Back in Dungannon, Palmer has another observation to make about Harington and his book. His translation of Orlando furioso, she claims, is an Irish text. The familiar anecdote is that Harington had begun by rendering into English only part of the hefty Italian poem – the indelicate Book 28, which he had circulated among the maids of honour at the Elizabethan court. Undoubtedly anxious for their moral well-being, the queen had exiled the poet on condition that he could return once he had translated the rest. Harington was assumed to have retired to rural Somerset, where he could get on with his poetry and his other hobbies, which included inventing the flushing lavatory. However, he was also during this time appointed an undertaker to an estate in Munster, and the manuscript of Orlando furioso travelled with him. Nor was his the only important English-language poem to which one might lay claim, if, say, one were engaged in compiling a list ‑ Twenty Best Irish Poems of the Renaissance. Edmund Spenser’s Faerie Queene was written in Kilcolman; Walter Ralegh in Cork was scribbling lyrics to Elizabeth I; even that preux chevalier of early modern English letters, Philip Sidney, visited his father at Dublin Castle in 1576. He went to Galway to inspect Gráinne Mhaol and ventured as far as Kilcullen to buy some horses. He must surely have tinkered with a few lyrics along the road: Astrophel and Stella is unfortunately a bit late, but we might be able to add Certaine Sonnets to our tally. Palmer nobly resists this temptation. She does, however, draw attention to one notable quality of the Elizabethan administration in Ireland: its soldiers and its secretaries had a pronounced tendency to double as poets or translators.
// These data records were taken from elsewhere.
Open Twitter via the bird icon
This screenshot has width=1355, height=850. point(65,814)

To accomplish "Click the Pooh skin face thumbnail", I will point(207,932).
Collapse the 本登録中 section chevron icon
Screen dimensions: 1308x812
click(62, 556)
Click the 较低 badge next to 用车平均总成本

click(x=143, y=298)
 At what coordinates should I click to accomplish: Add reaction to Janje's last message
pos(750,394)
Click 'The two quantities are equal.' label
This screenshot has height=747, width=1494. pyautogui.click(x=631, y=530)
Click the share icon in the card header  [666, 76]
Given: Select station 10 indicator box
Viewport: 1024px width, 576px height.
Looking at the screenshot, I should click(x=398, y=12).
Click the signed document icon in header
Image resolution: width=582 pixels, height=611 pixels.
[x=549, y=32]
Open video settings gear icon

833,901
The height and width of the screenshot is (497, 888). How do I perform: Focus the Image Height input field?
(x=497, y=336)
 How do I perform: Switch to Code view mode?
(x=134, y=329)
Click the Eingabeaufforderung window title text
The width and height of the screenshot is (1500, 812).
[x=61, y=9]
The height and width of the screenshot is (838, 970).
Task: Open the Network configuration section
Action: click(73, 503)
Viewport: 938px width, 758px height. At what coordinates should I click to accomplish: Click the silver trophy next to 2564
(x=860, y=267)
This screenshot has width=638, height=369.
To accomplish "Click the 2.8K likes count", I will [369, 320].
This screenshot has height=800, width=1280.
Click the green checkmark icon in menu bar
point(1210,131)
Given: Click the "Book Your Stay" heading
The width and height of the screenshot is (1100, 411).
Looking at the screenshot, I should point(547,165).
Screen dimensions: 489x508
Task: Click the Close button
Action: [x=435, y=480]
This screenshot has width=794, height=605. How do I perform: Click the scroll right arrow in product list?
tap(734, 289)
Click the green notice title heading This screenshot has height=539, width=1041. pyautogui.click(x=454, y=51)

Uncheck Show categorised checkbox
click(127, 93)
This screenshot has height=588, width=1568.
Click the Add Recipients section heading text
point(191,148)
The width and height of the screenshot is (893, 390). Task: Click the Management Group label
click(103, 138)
They were not alone in their literary aspirations. Camoens’s Lusiads was written while he served with the Portuguese militia in Macau; the Spanish colonial forces included in their ranks some of the great authors of their day. The grammarian Antonio de Nebrija accounted for the joint nature of their enterprise by pointing out in 1492 (the year that Columbus took leave of the Spanish court and sailed for America) that “language has always been the companion of empire”. He had in mind the notion that a common language was a useful tool in the administration of a large populace (he had a grammar book to sell). However, he could equally have had in mind the interplay between language and empire in a more literary form of expression, the epic poem. There is no genre more closely entwined with history than the epic: poets were consciously engaged in setting out the futures of their own nations through their texts. They found their model in the Aeneid. It was not an accident that Rome, the greatest of empires, had been celebrated in the greatest of epics – there was felt to be a symbiotic relationship between military success and the status of the vernacular which supported it. Virgil’s poem was the origin-tale for Rome – its hero, escaping the fall of Troy, is guided by the gods through many tribulations (bad weather, clingy women) to the spot where he will raise his city, and thus, found his empire. Along the way, the poet had contrived to turn several pretty compliments to the incumbent imperial family, and he had managed to raise the Latin language to its highest pitch of perfection. The individual elements of genre, language, and politics were inseparable. Early modern writers imitated Virgil because they had been trained in admiration for his Latin, and wanted to import that polish into their own tongues, but they were also keen to harness his power for their own larger endeavour. There were few professional writers; whatever else it might be, poetry was also an adjunct to public service, and a stepping-stone to patronage and favour. For the cog in the imperial wheel, no further hint was needed. The aspiring empires of the sixteenth century required their own epics to accompany their own campaigns.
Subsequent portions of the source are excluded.